My nine-year-old son does not enjoy my art lessons. Painting and sculpting hold none of the excitement they once held for me. I am, sadly, unable to channel the chill authority of Bob Ross, and my argument that artists make the video games he loves fails to move him. In an age where the average wordcel can prompt an AI into producing competent, even impressive images, his skepticism feels understandable. Why bother?

And yet, I keep pushing him towards paintbrushes and oil pastels. Not because I expect masterpieces, but because the value of art lies less in the artifacts it produces than in what the process does to the person making them.

Perspective

Making art changes the way you see the world, even if the output you create is mediocre. Ask someone what color snow is, and the answer is easy: white. Try to paint a snowy landscape, or look at these images, and the answer becomes annoyingly complex. Snow turns blue in shadow, purple at dusk, and a subtle green under trees. You’ve seen these colors all your life, but probably didn’t notice them.

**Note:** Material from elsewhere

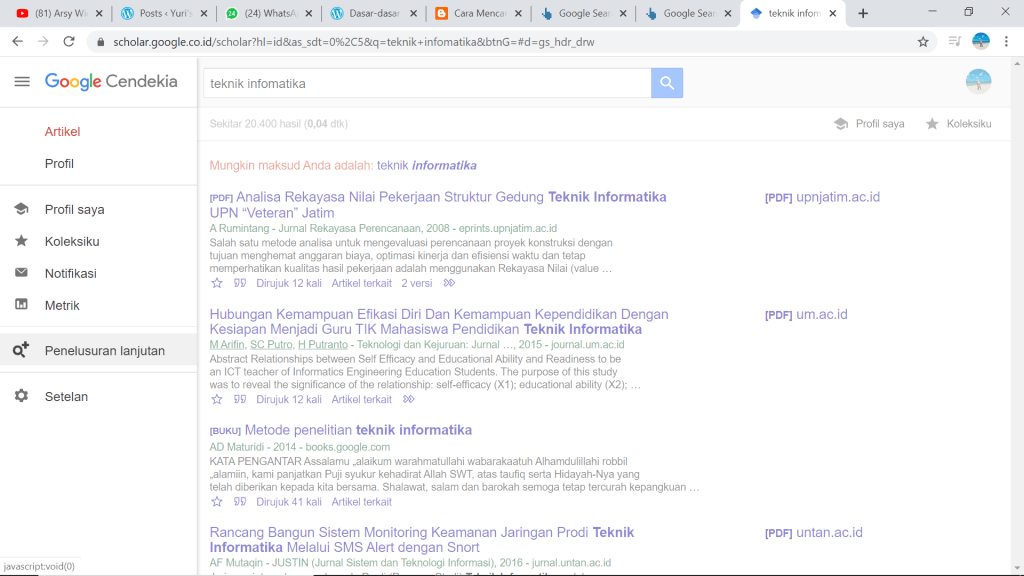Viewport: 1024px width, 576px height.
Task: Open Setelan settings in sidebar
Action: pyautogui.click(x=66, y=397)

Making art trains you to pay attention. It teaches you that appearances are more nuanced than they first seem. In the way sprinting builds up your VO2 Max, making art attunes you to the visual world.

Tacit Knowledge

Seeing better is a worthy goal, but art making helps you understand it more deeply as well. Making art, even in small, amateurish ways, gives you a feel for how the world is put together. Modern schooling leans heavily on abstraction: mathematical rules, grammatical systems, scientific theories, and historical timelines.

Materials humble us. Polymer clay and potter’s clay behave nothing alike. Paints from the same manufacturer vary wildly because different pigments have different physical properties. Materials resist you. You learn that hard-to-quantify attributes, such as surface finishes and textures, matter a great deal.

Making something, anything, restores respect for reality.

Socialization

I recently learned that male pufferfish create intricate underwater mandalas on the sea floor to attract mates. They swim in circles, creating beautiful patterns, and adorn them with shells and rocks as an invitation for the female to lay her eggs. This fact reminded me of friends in high school who learned to play the guitar not out of love for the acoustics, but because mastering acoustics might win them love.

Even if AI destroys much of the economic basis for art, the emotional value will persist. Making art is a demonstration of patience, sensitivity, coordination, and surplus time that will remain attractive even outside the market economy. AI can generate images, but it can’t replace the human desire to be seen making them.

Artistic careers may be more challenging to forge, but making art as a way of seeing, understanding, and social signaling has a bright future ahead.

At least that is what I tell my son.